Sur les corps que peignait Chloé Royer pendant ses premières années d’études à l’École des Beaux-arts de Paris, cette palette charnelle était déjà là. Peu à peu frustrée par les limites du médium pictural, qui l’empêchaient d’entretenir un rapport plus direct avec l’œuvre, l’artiste a transposé ses couleurs fétiches au volume pendant que ses formes avoisinaient de plus en plus l’abstraction. Malgré cela, le corps humain se lit toujours en filigrane dans ces fragments hybrides où la chair semble réduite à l’essence de sa propre matérialité. Résolue à ne jamais créer d’après des modèles vivants, la plasticienne s’inspire davantage de l’anatomie animale et a même pris l’habitude, inconsciemment, de composer dans son atelier un petit autel matériel pour nourrir son imaginaire : lors de notre visite, on y trouvait entre autres une Vénus de Botticelli sur carte postale, un petit pied sculpté dans le plâtre ou encore un amoncellement de coquillages, dont les pièces de Chloé Royer semblent refléter les romantiques aspérités. “J’assume totalement la dimension sensuelle de mes pièces”, nous confie-t-elle. Leur ambiguïté également, due à leur aspect aux confins de l’humain et de l’animal que l’artiste transcende par l’appellation “créatures”. Inidentifiables et indéfinissables, ces volumes deviennent ainsi des supports libres pour parler des formes du vivant et bousculer ses frontières prédéterminées installées par le genre, l’espèce ou encore l’âge.“Le corps est un lieu de catégorisation, précise leur auteure, et la sculpture ouvre une piste fertile pour questionner ces assignations.”

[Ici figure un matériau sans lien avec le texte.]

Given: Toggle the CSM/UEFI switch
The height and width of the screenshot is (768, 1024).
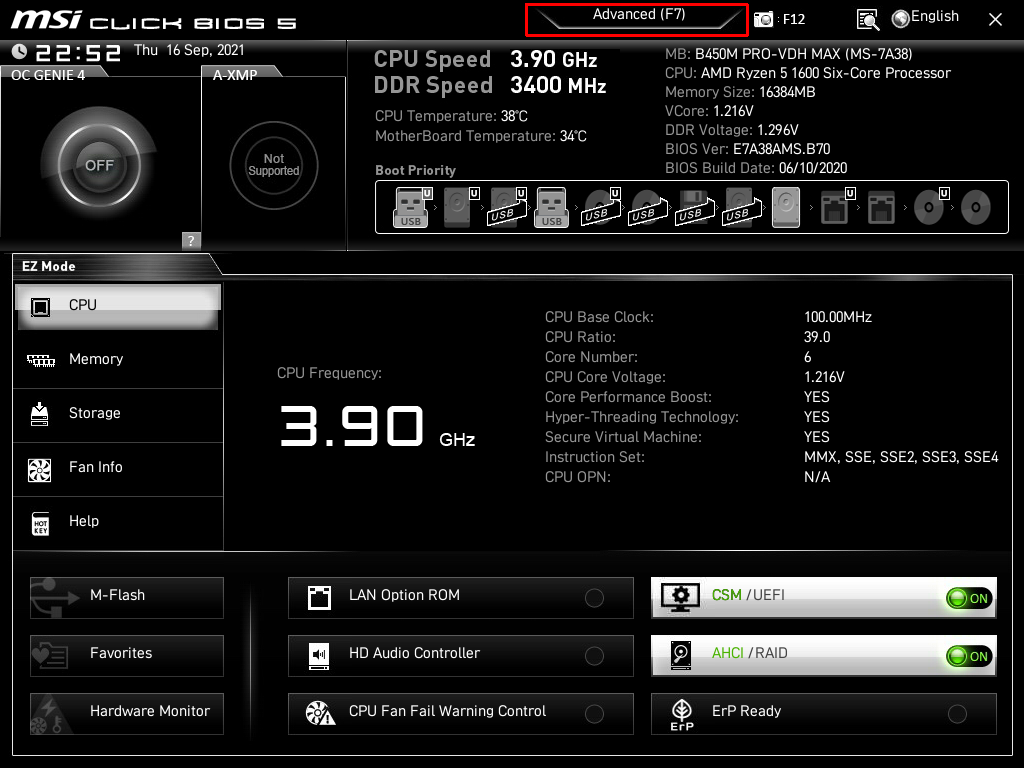Looking at the screenshot, I should 967,598.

Chloé Royer, “We would survive but without skin without touch” (2021). Vue 3D @ Arthur Van Peteghem

“J’ai besoin d’un rapport tactile avec les choses pour qu’elles existent en moi.”

 

 

Une fois diplômée des Beaux-arts de Paris, Chloé Royer s’installe à Berlin pendant deux ans. Là-bas, une amie l’introduit au monde de la danse qui lui était jusqu’alors étranger. Révélation et choc artistique. Dès lors la jeune femme commence encore davantage à penser ses sculptures selon leur rapport potentiel avec le spectateur, réfléchit même à travailler avec un chorégraphe et un maître shibari – art de bondage japonais – afin de leur donner une dimension performative. Si l’artiste ne souhaite pas s’y mettre elle-même en scène, elle attend des spectateurs de ses œuvres qu’ils entretiennent avec elles des rapports physiques, comme l’y invite l’assise précitée trônant au milieu de son atelier. “Ce que j’essaye de créer, c’est une intimité entre l’œuvre et le spectateur”, ajoute-t-elle. Alors depuis bientôt un an, face aux nombreuses contraintes posées par le contexte sanitaire, comment fait celle qui dit avoir “besoin d’un rapport tactile avec les choses pour qu’elles existent en [elle]” ? Pendant le premier confinement, Chloé Royer médite sur cette distanciation physique inédite en regardant du côté des morses, dont la bonne santé dépend des frottements les uns contre les autres. Pour un projet dans un parc public en Allemagne, elle imagine alors une série de sculptures à base notamment de métal, polystyrène et béton, colorées et imbriquées les unes dans les autres afin de servir de bancs pour accueillir les flâneurs. Après avoir nommé Tender skin et Ceux qu’on chérit ses récents travaux – deux titres imprégnés par l’affection charnelle de l’artiste pour ses pièces –, elle intitulera ce nouveau projet d’après une phrase écrite par Paul B. Preciado pour décrire son récent isolement physique et son expérience du Covid-19 : We would survive but without skin, without touch, c’est-à-dire “Nous survivions mais sans peau, sans contact.” Ou quand le vide créé par l’absence de contact laisse place à l’espérance poétique et poïétique d’une sociabilité tactile retrouvée – du moins irréversiblement éclairée.

 

 

Le projet We would survive but without skin, without touch sera dévoilé au printemps à Geldern Walbeck en Allemagne.


Chloé Royer présentera également une exposition personnelle en avril dans l’artist run space Karl Marx Studio, Paris.